At birth visual acuity was found to be around 20% of adult visual acuity 72 . A retinoscopic study estimated the focal distance of newborns when fixating an object is around 9 inches 73 . Finally, some behavioural studies found that newborns are able to detect stimuli presented in their peripheral visual field as far as 30-35° 74, 75, 76 from midline. Their ability to discriminate objects in the peripheral visual fields is not developed until around the 4 month after birth 77.
Although newborns have not developed mature vision, several behavioural studies showed that newborn babies have the ability to process some visual information and use it to initiate motor behaviours. For instance, from the first days of their lives, newborn infants are capable of imitating simple motor actions such as opening and closing the mouth, tongue protrusion, opening and closing of the hand, and index finger movement 78-82 . Imitation of facial gestures has also been observed in babies as young as 45 minutes old 83-84.
Recently Nagy et al raised the possibility of the presence of cortical mirror neuron system that may contribute to the emergence of early imitation in newborns 78. Several behavioural studies found that newborn infants are not just able to perform simple motor acts but also able to initiate motor behaviours that are voluntary, controlled and resemble reaching movement. Bower et al 89 and McDonnel 90 found that when newborn infants were presented with an object in 5 different positions, infants changed the direction of their reach to match the direction of the presented object.
Bower et al 89 found that 70% of their reaches were within 5° and approximately 1. 5 cm of the object. Their reaches were not just considered oriented but also intentional because when they were presented with a virtual rather than a real object they became frustrated. Furthermore, van der Meer, et al 91-92 have found that newborn infants can deliberately adjust their arm movement to correct for a force applied to it, but only if they can see their arm either directly or through a monitor 91-92 .

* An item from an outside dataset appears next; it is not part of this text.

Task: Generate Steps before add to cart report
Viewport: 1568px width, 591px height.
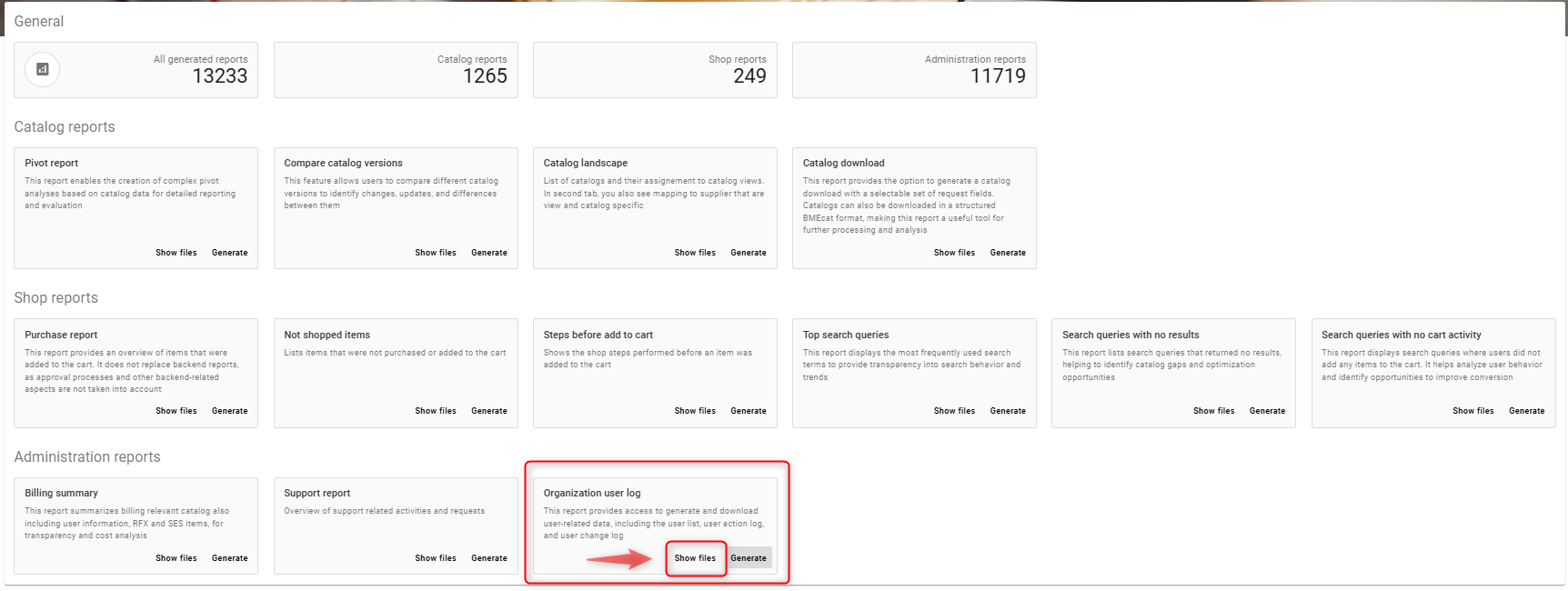Action: point(748,411)
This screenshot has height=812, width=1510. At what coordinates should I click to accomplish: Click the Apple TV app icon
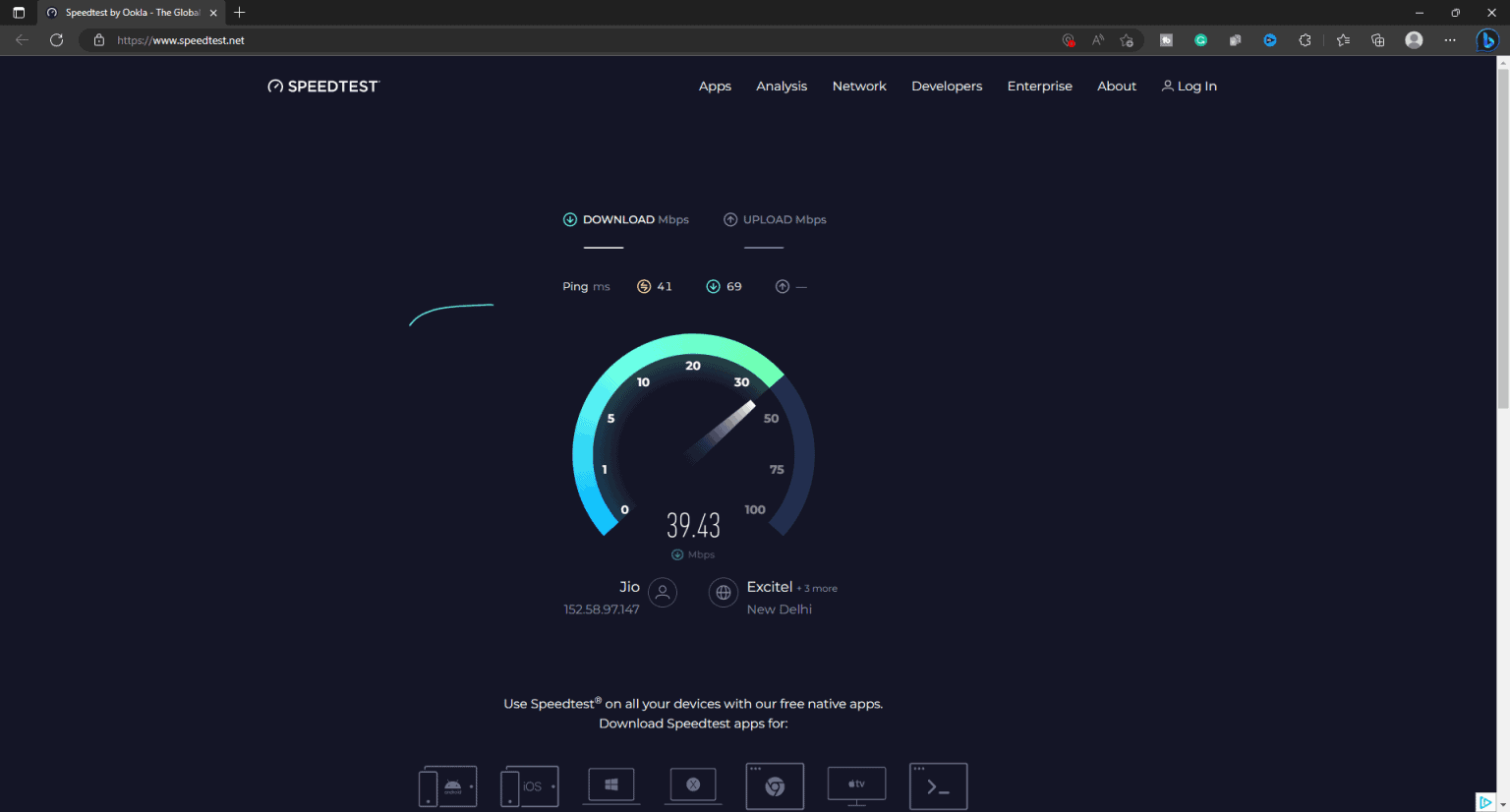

In a further study, van der Meer 93 also showed that neonates have the ability to change direction and control the velocity and deceleration of their arm to put the hand within a 7 cm cross light beam 93 . Interestingly, they noticed that approximately 74% of newborns decelerated the movement of the arm before entering the light, which provided an indication of expectation of light and thus further evidence of an ability to control the arm movement.